With its owner retiring and no successor in sight, the Alt-Stadt’s oldest toy shop by Stephansdom will close after 147 years.
Schulerstraße 1-3 is the official address of “Carl Hilpert KG”. But most people just know it as “the toy store behind St. Stephan’s Cathedral”. Here, you can buy Lego and Playmobil, dolls, little airplanes, model railway accessories and a lot more. But only for another two months – and often at a discount. When owner Alexander Hilpert retires at the end of June with no successor, he will be closing a business that has been in the family at that location since 1872.
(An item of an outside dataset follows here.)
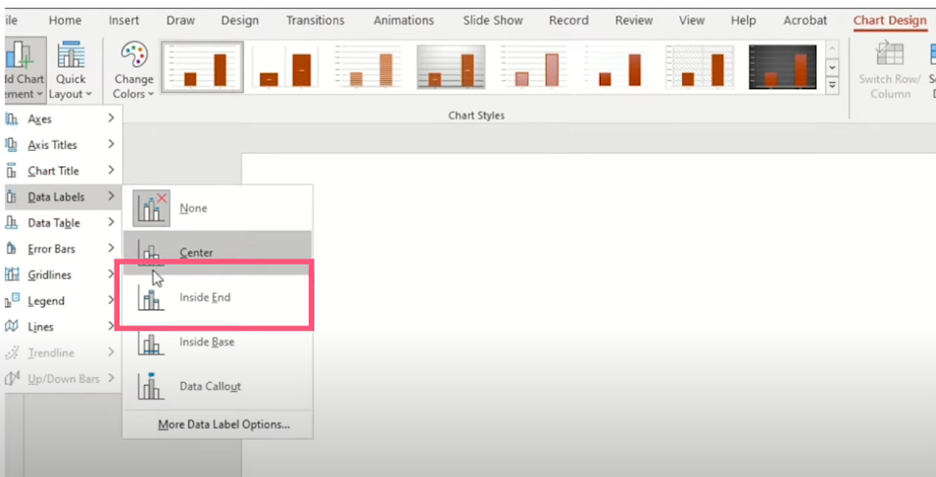Choose the Data Callout label icon
The image size is (936, 477).
pos(152,386)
Whatever his regrets, it also comes as a relief. “I have now finished the second year negative. If I were to keep going, it would end dramatically,” Hilpert told the daily TV program “Wien heute“. With rents high in the heart of Vienna, and competition intense from internet providers like Amazon and chains offering toys online, the last few years have been difficult. Combined with personnel costs, it was a daunting prospect for any new owners.
Customers will miss the shop. On Google Review, many have expressed regret at the closing: “I always got my model cars there as a child. A place of joy! Will keep you in memory,” a former customer wrote. “An institution I associate with many childhood memories,” another agreed. “For a long time, time stood still here,”
Not the first casualty
Other prominent toy dealers in and near Vienna have already closed their doors citing too little turnover. The toy retailer Kober was one, declaring insolvency in 2016. Another well-known toy chain Toys R’ Us was taken over out of bankruptcy by the Irish industry giant Smyth Toys, and will be re-launched with a streamlined product range. The Spielzeugstube in Linz closed its doors a year ago, and the Spielwarenhandlung Bitter in Rohrbach-Berg, Upper Austria, will also close in June.
For Alexander Hilpert the transition is bittersweet, leaving behind his life’s work, also looking forward to the end: “The business has been around for a long time. I am the third generation,” he said in an interview with the U-Bahn daily Heute. “We have spent almost 50 years here. Both my grandfather and my father died on the way to the shop at 71. I have out-lived both, and I have no intention of imitating them.” Hilpert told the paper, he was looking forward to going cycling and hiking with his five grandchildren. And about the world of toy stores, he has made his peace: “Children will always need didactic toys. It is a good industry. And I wish it good fortune.”